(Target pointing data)
------------------------
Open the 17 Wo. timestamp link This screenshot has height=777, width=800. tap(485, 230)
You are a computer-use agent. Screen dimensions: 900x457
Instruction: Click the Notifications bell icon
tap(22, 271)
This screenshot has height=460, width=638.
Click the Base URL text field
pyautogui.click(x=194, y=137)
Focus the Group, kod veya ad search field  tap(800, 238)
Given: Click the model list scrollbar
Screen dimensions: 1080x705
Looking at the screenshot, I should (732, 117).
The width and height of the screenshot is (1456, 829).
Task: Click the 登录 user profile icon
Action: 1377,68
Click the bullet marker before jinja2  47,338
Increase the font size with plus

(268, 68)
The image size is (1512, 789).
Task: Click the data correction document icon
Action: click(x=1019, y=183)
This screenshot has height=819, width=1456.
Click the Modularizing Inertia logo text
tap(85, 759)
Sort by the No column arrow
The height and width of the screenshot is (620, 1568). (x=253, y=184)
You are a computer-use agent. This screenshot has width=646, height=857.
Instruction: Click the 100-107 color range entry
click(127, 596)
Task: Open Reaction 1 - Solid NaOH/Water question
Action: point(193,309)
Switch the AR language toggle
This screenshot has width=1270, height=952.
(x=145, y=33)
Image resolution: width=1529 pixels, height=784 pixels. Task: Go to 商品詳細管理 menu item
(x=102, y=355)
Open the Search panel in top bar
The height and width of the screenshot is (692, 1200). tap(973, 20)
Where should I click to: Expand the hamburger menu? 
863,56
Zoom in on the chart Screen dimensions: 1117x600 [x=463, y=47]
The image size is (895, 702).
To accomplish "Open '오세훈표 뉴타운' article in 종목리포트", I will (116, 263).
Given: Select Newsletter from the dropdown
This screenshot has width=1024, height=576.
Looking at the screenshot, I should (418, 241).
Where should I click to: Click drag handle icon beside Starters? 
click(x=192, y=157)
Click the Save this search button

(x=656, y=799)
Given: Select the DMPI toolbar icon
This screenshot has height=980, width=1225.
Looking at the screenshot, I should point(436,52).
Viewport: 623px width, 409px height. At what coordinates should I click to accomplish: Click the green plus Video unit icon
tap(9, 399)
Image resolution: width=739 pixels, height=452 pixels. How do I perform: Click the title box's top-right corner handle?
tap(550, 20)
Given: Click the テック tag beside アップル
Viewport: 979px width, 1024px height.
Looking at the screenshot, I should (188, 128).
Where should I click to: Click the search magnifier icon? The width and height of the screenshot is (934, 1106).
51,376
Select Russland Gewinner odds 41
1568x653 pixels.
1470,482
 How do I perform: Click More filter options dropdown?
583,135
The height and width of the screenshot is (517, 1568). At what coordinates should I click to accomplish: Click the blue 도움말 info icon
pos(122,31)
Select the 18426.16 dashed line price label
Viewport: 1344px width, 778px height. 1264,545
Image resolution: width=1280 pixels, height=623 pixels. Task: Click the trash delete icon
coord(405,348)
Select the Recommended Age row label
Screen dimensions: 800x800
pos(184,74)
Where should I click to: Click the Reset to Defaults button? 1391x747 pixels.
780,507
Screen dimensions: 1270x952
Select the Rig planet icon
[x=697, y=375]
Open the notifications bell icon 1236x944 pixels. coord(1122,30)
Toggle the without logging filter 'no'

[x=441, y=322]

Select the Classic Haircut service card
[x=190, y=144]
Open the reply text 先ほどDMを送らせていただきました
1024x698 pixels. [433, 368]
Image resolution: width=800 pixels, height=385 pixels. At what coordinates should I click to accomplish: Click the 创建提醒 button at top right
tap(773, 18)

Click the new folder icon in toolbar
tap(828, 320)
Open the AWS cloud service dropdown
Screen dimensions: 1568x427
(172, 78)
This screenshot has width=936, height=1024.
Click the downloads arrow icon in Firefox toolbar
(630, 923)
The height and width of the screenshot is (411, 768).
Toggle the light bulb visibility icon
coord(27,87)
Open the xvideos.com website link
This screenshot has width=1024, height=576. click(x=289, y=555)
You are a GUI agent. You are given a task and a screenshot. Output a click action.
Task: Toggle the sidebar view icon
------------------------
Retype the data word for word, starting at the line that contains "Open the reply text 先ほどDMを送らせていただきました" and ending at the last line of the data.

Open the reply text 先ほどDMを送らせていただきました
1024x698 pixels. [433, 368]
Image resolution: width=800 pixels, height=385 pixels. At what coordinates should I click to accomplish: Click the 创建提醒 button at top right
tap(773, 18)

Click the new folder icon in toolbar
tap(828, 320)
Open the AWS cloud service dropdown
Screen dimensions: 1568x427
(172, 78)
This screenshot has width=936, height=1024.
Click the downloads arrow icon in Firefox toolbar
(630, 923)
The height and width of the screenshot is (411, 768).
Toggle the light bulb visibility icon
coord(27,87)
Open the xvideos.com website link
This screenshot has width=1024, height=576. click(x=289, y=555)
You are a GUI agent. You are given a task and a screenshot. Output a click action.
Task: Toggle the sidebar view icon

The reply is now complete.